No importó el tráfico, las filas para ingresar, el corto portazo que se dio ya iniciado el concierto, que provocó que la seguridad pública llevará a los perros para alejar a la multitud que quería entrar. Además de los problemas de logística de la seguridad interna, pues mucha gente de gradas se logró colar a canchas, e incluso otros pudieron ingresar gratis burlando a los elementos de ingreso de Ocesa.
Desde las siete de la noche, el grupo de Monterrey Maligno salió al escenario para mostrar su potencia, que quedo corta por el pésimo sonido que tenían. Siguió la agrupación Mastodon que también padeció problemas de audio, dejando a seguidores insatisfechos.
Pero eso quedo atrás cuando a las 21:12 horas salió a un escenario sobrio, sólo rodeados de columnas de metal y luces, con una megapantalla al fondo, para demostrar que son cuatro músicos que logran reunir a toda clase de público –niños, jóvenes y adultos- sin importar religión, clase social o nacionalidad.
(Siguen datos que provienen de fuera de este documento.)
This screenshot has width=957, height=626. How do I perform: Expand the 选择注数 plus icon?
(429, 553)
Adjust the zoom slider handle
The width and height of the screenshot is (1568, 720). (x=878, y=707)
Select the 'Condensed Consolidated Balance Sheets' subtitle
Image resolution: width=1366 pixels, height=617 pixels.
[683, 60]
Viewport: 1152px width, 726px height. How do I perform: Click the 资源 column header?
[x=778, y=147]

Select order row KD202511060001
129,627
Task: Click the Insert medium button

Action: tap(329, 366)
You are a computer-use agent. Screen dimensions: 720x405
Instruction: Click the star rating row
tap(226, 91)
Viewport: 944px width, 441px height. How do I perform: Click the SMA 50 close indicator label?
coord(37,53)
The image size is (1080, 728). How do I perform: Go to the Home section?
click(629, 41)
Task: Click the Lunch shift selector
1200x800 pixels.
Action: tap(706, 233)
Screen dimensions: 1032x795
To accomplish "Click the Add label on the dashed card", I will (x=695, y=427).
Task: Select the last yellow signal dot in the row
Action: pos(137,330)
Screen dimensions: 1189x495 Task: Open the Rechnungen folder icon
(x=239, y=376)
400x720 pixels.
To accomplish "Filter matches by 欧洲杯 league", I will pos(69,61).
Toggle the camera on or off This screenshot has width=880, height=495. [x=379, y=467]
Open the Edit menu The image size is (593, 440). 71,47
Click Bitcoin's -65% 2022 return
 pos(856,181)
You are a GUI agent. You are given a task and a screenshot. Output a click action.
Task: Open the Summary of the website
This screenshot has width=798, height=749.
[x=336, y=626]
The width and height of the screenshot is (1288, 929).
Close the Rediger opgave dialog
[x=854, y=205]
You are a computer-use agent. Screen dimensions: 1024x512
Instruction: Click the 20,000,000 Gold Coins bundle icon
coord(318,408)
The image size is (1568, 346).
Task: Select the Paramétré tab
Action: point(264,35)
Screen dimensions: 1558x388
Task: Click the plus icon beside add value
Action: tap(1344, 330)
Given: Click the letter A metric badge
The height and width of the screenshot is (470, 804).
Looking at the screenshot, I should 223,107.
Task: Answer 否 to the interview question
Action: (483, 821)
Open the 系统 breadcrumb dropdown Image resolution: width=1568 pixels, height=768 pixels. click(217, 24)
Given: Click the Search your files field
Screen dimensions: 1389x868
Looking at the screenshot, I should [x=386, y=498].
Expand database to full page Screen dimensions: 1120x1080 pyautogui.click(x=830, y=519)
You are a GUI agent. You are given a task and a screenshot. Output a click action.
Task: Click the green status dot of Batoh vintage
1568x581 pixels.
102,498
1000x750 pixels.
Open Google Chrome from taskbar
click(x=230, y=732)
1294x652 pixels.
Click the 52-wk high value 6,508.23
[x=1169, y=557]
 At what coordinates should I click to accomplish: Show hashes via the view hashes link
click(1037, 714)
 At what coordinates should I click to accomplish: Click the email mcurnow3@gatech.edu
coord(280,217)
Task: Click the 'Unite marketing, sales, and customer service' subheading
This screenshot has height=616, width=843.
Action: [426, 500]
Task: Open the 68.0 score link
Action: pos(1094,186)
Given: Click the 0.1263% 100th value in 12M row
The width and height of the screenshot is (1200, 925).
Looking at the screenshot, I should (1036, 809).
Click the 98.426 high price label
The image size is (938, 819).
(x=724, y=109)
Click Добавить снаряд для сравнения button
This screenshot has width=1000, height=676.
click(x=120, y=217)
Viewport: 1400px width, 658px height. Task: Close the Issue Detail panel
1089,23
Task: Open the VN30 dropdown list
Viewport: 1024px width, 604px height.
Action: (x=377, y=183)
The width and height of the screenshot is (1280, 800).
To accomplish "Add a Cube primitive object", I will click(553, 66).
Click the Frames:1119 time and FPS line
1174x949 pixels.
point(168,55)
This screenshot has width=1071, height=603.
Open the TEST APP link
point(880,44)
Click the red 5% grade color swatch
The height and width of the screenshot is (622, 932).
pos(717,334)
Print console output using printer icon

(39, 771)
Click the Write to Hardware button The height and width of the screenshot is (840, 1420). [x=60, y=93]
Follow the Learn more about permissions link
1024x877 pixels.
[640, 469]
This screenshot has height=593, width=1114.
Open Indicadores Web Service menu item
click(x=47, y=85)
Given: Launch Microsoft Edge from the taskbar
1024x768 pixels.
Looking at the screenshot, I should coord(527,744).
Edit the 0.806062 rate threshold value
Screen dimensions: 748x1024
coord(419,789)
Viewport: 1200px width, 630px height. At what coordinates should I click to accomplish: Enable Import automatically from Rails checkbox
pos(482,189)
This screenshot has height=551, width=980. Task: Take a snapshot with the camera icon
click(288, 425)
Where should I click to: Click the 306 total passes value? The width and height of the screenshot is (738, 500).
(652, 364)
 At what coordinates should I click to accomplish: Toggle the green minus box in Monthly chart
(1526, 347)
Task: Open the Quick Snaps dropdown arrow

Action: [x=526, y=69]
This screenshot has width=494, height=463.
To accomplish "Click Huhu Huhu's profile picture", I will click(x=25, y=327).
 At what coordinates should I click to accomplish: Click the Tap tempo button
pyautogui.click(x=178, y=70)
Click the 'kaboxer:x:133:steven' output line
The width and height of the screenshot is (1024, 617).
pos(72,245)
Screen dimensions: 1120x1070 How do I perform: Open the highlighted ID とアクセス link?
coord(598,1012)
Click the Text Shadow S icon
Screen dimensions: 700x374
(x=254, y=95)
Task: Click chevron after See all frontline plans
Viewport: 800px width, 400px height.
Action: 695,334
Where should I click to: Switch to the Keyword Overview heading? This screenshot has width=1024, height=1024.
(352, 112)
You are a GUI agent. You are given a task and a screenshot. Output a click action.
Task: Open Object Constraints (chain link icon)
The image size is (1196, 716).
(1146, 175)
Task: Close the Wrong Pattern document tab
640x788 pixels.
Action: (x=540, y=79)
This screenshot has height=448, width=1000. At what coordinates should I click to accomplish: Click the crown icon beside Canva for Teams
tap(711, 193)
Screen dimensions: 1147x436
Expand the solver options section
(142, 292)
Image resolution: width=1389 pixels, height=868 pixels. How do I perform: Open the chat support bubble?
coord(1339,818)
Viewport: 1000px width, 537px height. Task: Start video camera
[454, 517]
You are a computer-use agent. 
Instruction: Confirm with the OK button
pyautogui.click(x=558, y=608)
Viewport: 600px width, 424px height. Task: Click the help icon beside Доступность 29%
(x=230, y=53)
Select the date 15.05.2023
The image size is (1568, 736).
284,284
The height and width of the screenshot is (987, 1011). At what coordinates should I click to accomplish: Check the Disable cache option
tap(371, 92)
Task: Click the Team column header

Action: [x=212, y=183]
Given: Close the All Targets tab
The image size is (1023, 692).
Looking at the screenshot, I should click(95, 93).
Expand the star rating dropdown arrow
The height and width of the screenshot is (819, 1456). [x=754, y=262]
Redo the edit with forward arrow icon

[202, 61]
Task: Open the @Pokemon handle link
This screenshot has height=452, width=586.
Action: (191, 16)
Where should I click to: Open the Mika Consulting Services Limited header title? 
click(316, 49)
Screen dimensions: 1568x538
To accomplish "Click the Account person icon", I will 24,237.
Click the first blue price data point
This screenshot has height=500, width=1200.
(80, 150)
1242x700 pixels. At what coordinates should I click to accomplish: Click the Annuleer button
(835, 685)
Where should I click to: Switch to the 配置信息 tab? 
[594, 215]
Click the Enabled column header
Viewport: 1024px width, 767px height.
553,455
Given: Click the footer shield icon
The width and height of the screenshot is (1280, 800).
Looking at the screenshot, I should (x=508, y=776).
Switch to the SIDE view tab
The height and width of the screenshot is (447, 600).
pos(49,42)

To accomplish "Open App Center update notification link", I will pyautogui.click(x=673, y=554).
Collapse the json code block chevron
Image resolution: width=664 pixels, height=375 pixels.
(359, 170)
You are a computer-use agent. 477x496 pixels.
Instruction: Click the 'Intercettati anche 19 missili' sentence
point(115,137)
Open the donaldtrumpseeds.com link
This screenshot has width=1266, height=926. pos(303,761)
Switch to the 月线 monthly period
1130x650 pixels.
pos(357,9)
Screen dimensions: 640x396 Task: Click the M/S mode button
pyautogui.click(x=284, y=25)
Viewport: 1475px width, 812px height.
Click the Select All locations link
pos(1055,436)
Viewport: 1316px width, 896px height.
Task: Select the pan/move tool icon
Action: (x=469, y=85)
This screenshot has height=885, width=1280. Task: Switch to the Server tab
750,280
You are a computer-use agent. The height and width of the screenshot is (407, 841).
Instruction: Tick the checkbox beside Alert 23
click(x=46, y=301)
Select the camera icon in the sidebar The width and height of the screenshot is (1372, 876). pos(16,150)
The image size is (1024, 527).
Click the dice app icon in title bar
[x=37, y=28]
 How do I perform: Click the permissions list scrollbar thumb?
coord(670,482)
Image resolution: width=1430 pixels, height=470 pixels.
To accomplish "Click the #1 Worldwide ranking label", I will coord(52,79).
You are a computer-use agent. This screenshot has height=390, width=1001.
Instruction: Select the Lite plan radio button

Una noche memorable, pues en cada una de las 18 canciones Lars Urich (batería), Kirk Hammet (guitarra), Robert Trujillo (bajo) y James Hetfield (voz y guitarra) demostraron que son grandes entre los grandes, y junto con las 25 mil personas reunidas cantaron los himnos de hard rock y metal que los han caracterizado desde sus inicios en la década de los ‘80.
“Creeping death” fue la primera canción de la noche. James se apoderó del escenario y tras terminar el tema abridor gritó. “Are you with us? (estan con nosotros)”.
“The tour horsemen”, “Through the never”, “Fade to black”, “Master of puppets”, “Enter sadman”, fueron temas que lograron una explosión musical. El vocalista durante la noche no dejó de repetir en cada receso la palabra Guadalajara, además mantuvo una interacción constante con el público logrando grandes ovaciones.
Luego de 120 minutos de un intenso y potente show, donde hubo pirotecnia en algunos temas. Los cuatro músicos del escenario ofrecieron dos encore con canciones emblemáticas como “Nothing else matters” y “Bred fan”.
Con gritos de “oe oe oe oe metal…ica”, el público no los dejaba ir. Los músicos se veían entre sí, para decidir si tocaban una canción más. En eso Robert Trujillo salió con una nota en la mano y dijo: “Viva Jalisco y la perla tapatía”. Lars Urich con señas pedía que ya no pidieran más canciones, que él ya no podía más, incluso decía: “Go home” (vayan a casa). Al final, se despidieron con “Seek and destroy”, que puso fin a la noche.
James terminó de cantar y con la mano en el corazón agradeció el calor humano de sus fans y los aplaudió. Y Ulrich fue el último en salir del escenario y decir: “Muchas gracias Guadalajara. Volveremos muy pronto”.